Current Management of Ocular Hypertension

Hilary Grissom; Mary E. Smith, MPH, RDMS; Peter A. Netland, MD, PHD

Disclosures

Compr Ophthalmol Update. 2004;5(2) 

In This Article

Abstract and Introduction

Our purpose is to update the comprehensive ophthalmologist about the results of the Ocular Hypertension Treatment Study and the current clinical management of ocular hypertension. In the Ocular Hypertension Treatment Study, after 60 months, the probability of progressing to primary open-angle glaucoma was 9.5% in the observation group and 4.4% in the treatment group. Approximately half of the patients who progressed showed changes of the visual field, whereas the other half showed disk changes, demonstrating the importance of both visual field and disk monitoring. Pachymetry is now recognized as a useful clinical measurement in ocular hypertension patients. In addition to thinner corneal measurement, the Ocular Hypertension Treatment Study identified other risk factors for progression of ocular hypertension to primary open-angle glaucoma, including older age, higher intraocular pressure, large cup-to-disk ratio, and an elevation of pattern standard deviation of the visual field. In practice, the clinician and the patient evaluate these risk factors for progression to primary open-angle glaucoma and individualize treatment, if needed, for the patient.

Ocular hypertension is a term used to describe intraocular pressure (IOP) greater than two standard deviations above the mean, above 21 mmHg by population studies (mean = 16 mmHg, normal range 10-21 mmHg), in the absence of optic nerve damage or visual field loss. However, 5% of all patients are found to have IOP above 21 mmHg (10% of patients over 40).[1] Practitioners have struggled with the decision to treat these patients, who are referred to as ocular hypertensives or glaucoma suspects. Criteria were lacking to distinguish those patients who are at a higher risk for progression to primary open-angle glaucoma (POAG) from those who will not progress to POAG without intervention.

The Ocular Hypertension Treatment Study (OHTS) examined those patients at moderate risk for progression to POAG because this group represents the most clinical uncertainty.[2] Prior to the OHTS, practitioners had limited information and were often unable to give patients definitive advice as to their relative risk and probable outcome. The findings of the OHTS have improved the evaluation and treatment of these patients.

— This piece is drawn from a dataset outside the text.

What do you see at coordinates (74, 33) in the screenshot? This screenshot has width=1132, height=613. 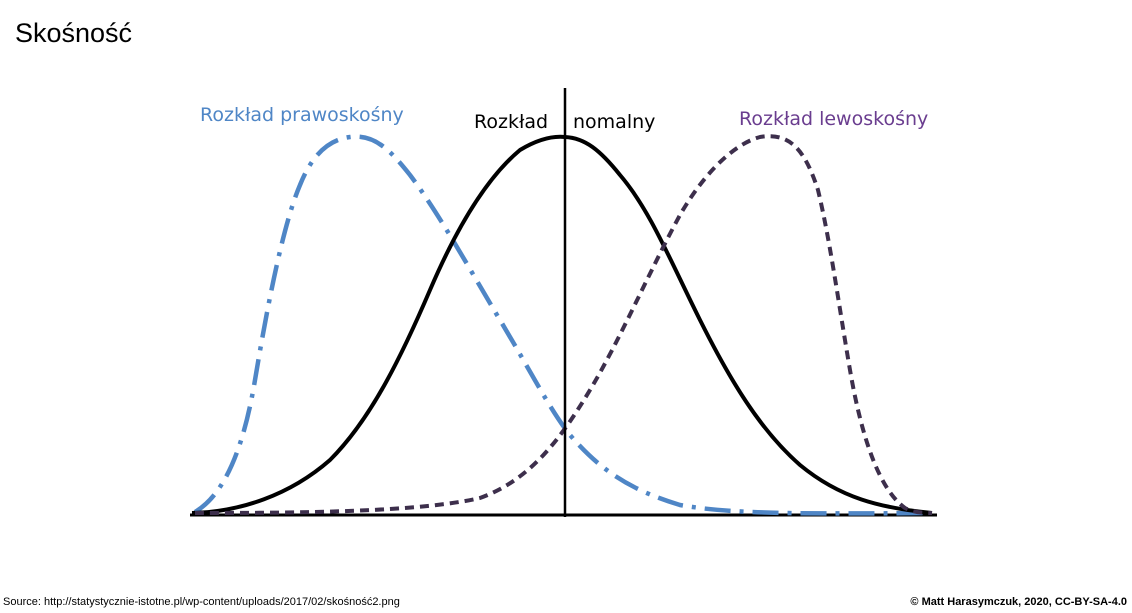 I see `slide-title: Skośność` at bounding box center [74, 33].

The OHTS has shown that topical ocular hypotensive medications are effective in preventing visual field loss and optic disk deterioration in select individuals with IOP between 24 mmHg and 32 mmHg in at least one eye and a pressure between 21 mmHg and 32 mmHg in the other eye. Although these parameters adequately examined the target group of ocular hypertension patients at moderate risk, the values used in the study did exclude certain ocular hypertensives who may or may not have responded differently to treatment compared with the study population.

Major risk factors targeted by the OHTS to be predictive of progression of ocular hypertension to POAG are older age, higher IOP, increased vertical and horizontal cup-to-disk ratio, elevated pattern standard deviation of the visual field, and thinner central corneal measurement. Pattern standard deviation represents the homogeneity of any visual field abnormality. It is small if all locations in the visual field deviate from normal by the same amount, and a minimal value represents the expected variability of testing. The patter n standard deviation becomes larger when field loss is more marked in some locations than in others.[3] Corneal thickness in particular has emerged as a major factor in predicting later progression to POAG.

In an earlier article, we provided a review of ocular hypertension and early POAG.[4] Our purpose is to update the comprehensive ophthalmologist about the current clinical management of ocular hypertension.